**PROBLEM REQUIREMENTS**
Render the lines below as a Markdown table with the columns Number and Text, beginning with the line that contains "Given: Tweet this article" and continuing through the line that contains "(x=285, y=339)". Skip blank lines and leave out the pictures.

Rows of locating words and elements

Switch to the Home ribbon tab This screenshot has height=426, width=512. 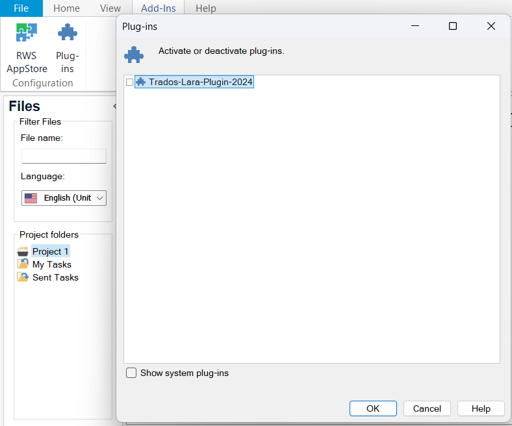[66, 8]
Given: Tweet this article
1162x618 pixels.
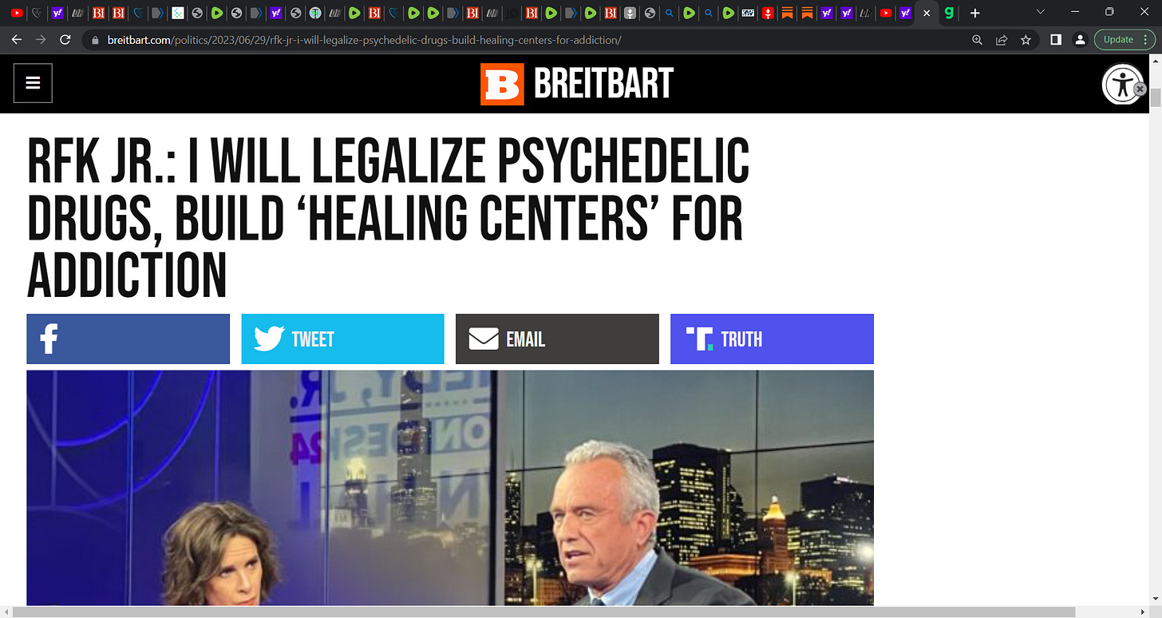Looking at the screenshot, I should [342, 339].

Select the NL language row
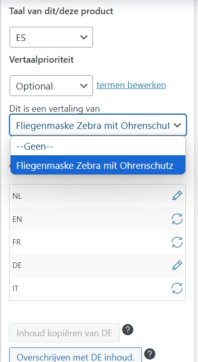point(97,196)
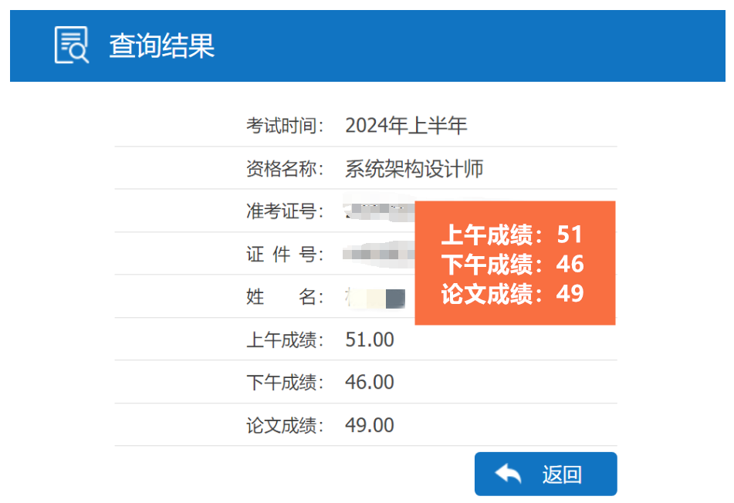Click the 上午成绩 label in table
Image resolution: width=734 pixels, height=503 pixels.
(x=285, y=339)
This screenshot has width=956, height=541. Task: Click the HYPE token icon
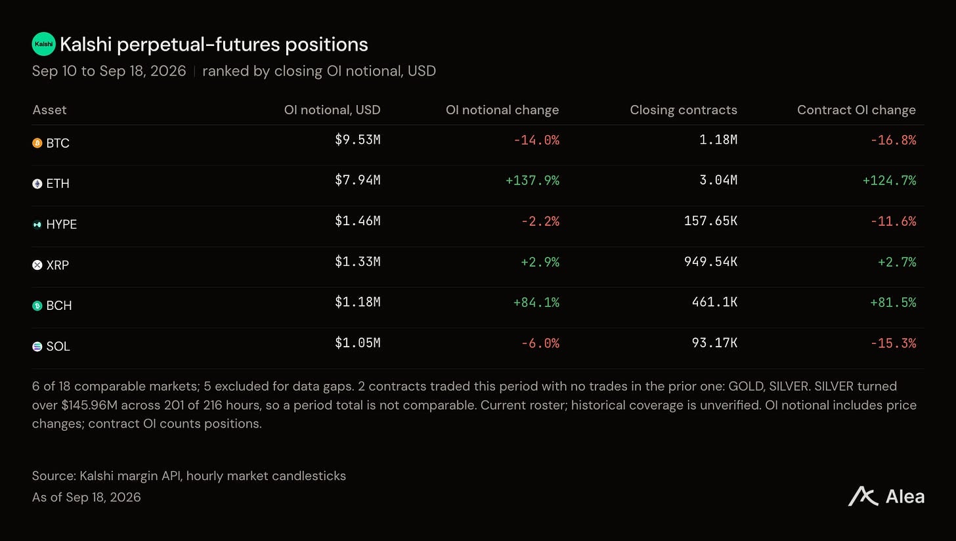tap(37, 225)
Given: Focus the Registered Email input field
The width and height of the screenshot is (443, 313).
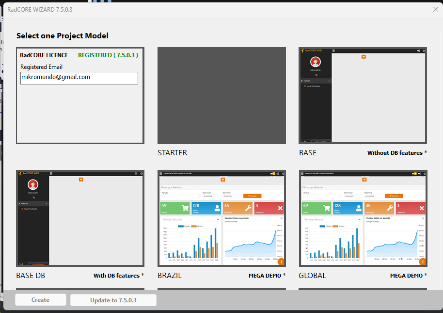Looking at the screenshot, I should [79, 78].
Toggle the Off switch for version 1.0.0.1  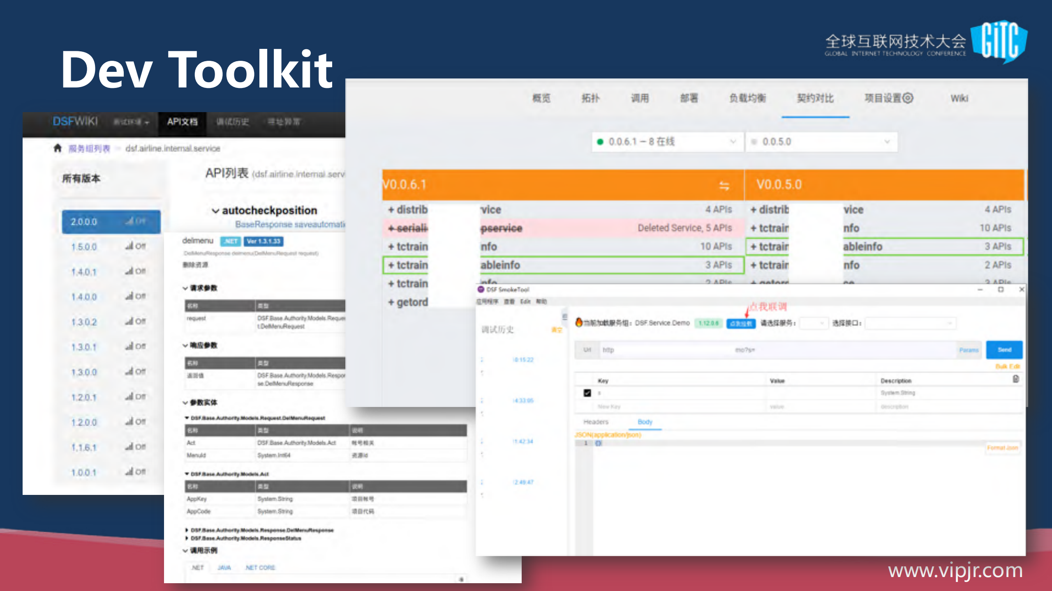click(x=136, y=471)
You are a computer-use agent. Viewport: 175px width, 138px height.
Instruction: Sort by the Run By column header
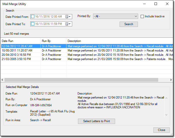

**RESULT BELOW**
| Number | Text |
|---|---|
| 1 | Given: Tweet this article |
| 2 | 1162x618 pixels. |
| 3 | Looking at the screenshot, I should [342, 339]. |
| 4 | Select the NL language row |
| 5 | point(97,196) |
| 6 | Click the 上午成绩 label in table |
| 7 | Image resolution: width=734 pixels, height=503 pixels. |
| 8 | (x=285, y=339) |